As the content of the data to process are in french, I had to consider
more characters (éèê etc) for the letter counts.
As data is organized as lines with 3 items in each, I ended up with
40000 lines, each featuring also 3 items, each item containing the
letters counts for a, b, c, d... separated by spaces.
Then I sorted lines as follows :
repeat with j=3 down to 1
repeat with i=charsNumber down to 1
sort lines of myLetterCounts ascending numeric by word i of item j of each
end repeat
end repeat
Then, I automated the duplicates detections as follows :
get line 1 of myLetterCounts
delete line 1 of myLetterCounts
put "" into myResult
put 5 into nCount -- used to adjust the detection threshold
repeat for each line j in myLetterCounts
put 0 into a
put 0 into b
put item 1 of j into c
put item 2 of j into d
repeat with w=1 to nST
add abs(word w of item 1 of it - word w of c) to a
add abs(word w of item 2 of it - word w of d) to b
end repeat
if a >0 and b > 0 and a <= nCount and b <= nCount then
put it &cr& j &cr after myResult
get last item of it
get lineoffset(tab & last item of it &cr,ListRef)
if it>0 then
put line it of ListRef & cr after myResult
end if
get lineoffset(tab & last item of j &cr,ListRef)
if it>0 then
put line it of ListRef & cr after myResult
end if
end if
get j
end repeat
At first glance, I don't think many duplicates escaped the detection...
The 40000 lines were processed in about 7 minutes on an old Mac G3...
Thanks again for the tip,
JB
> Interesting problem.
>
> if you are looking for typos, here are my thoughts.
>
> What are the probable errors?
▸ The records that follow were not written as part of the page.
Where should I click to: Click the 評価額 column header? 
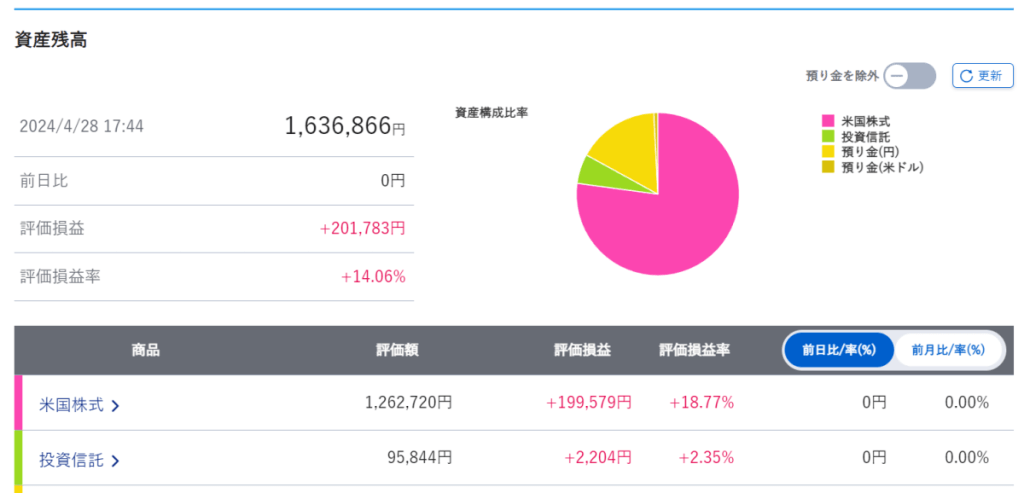click(397, 350)
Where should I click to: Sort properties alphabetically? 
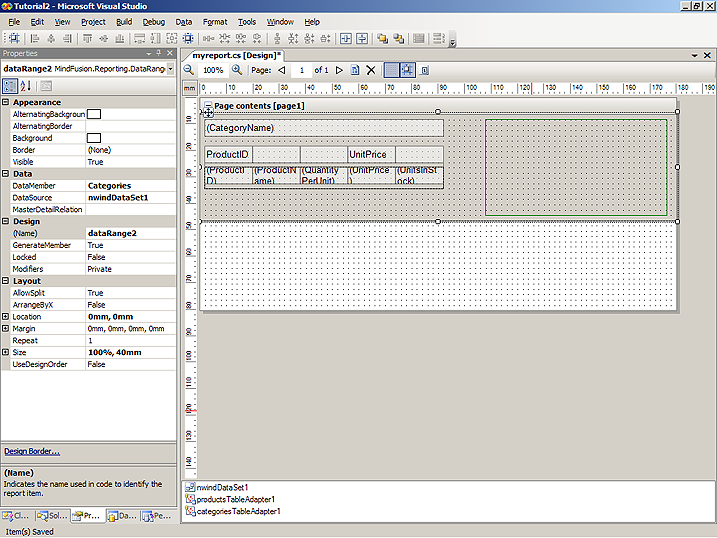25,86
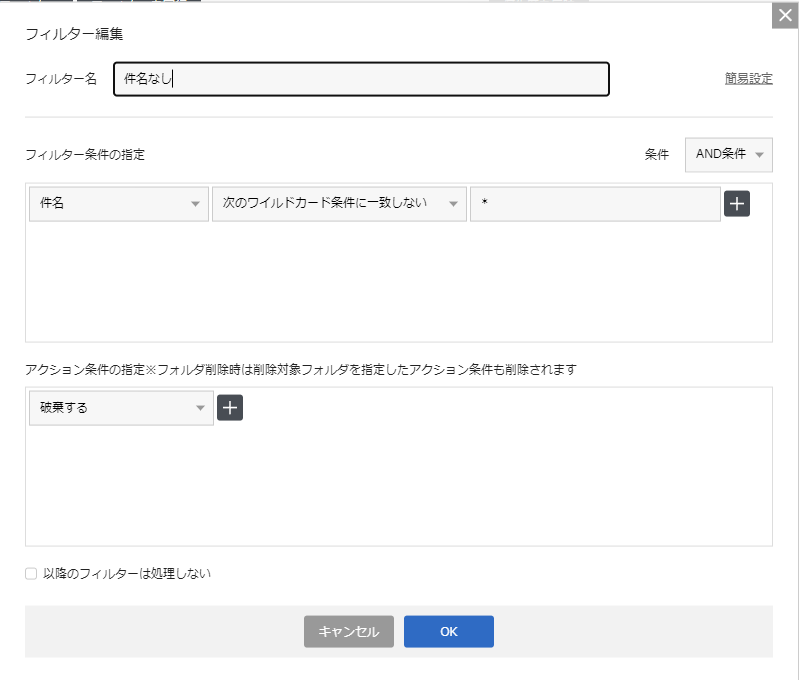The height and width of the screenshot is (680, 799).
Task: Open the 次のワイルドカード条件に一致しない dropdown
Action: pyautogui.click(x=339, y=204)
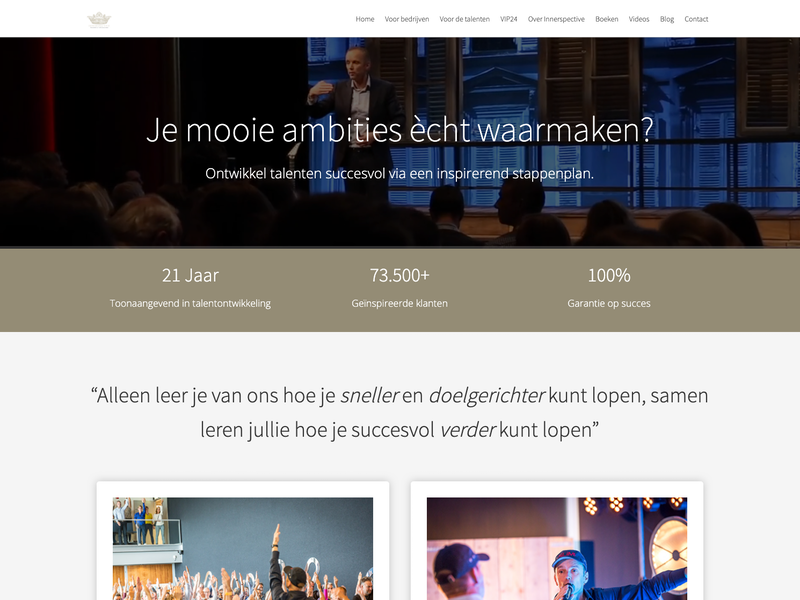Navigate to the Boeken page
The image size is (800, 600).
coord(607,19)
Seems to me you have:
> 1. Typos in individual words
> 2. Extra spaces in individual words (so that you end up with two words
> instead of one)
> 3. Punctuation differences
> 4. Perhaps words such as; "the", "and", "an" missing from titles.
>
> I think I would generate a letter count for each quotation.
>
> For your example:
> "God bless America" George W Bush Houston, March 18 2005
> "Godi bless America" George W Bush Huston, March 18 2005
>
> The quotation letter counts are
> 2 1 1 0 2 0 1 0 1 0 0 1 1 0 1 0 0 1 2 0 0 0 0 0 0 0 for "God bless
> America" (2 a's, 1 b, 1 c ...)
> and
> 2 1 1 0 2 0 1 0 2 0 0 1 1 0 1 0 0 1 2 0 0 0 0 0 0 0 for "Godi bless
> America"
>
> Then if you sort by these number sets and compare to see how similar
> each count is, you;ll get potential matches that you should eyeball.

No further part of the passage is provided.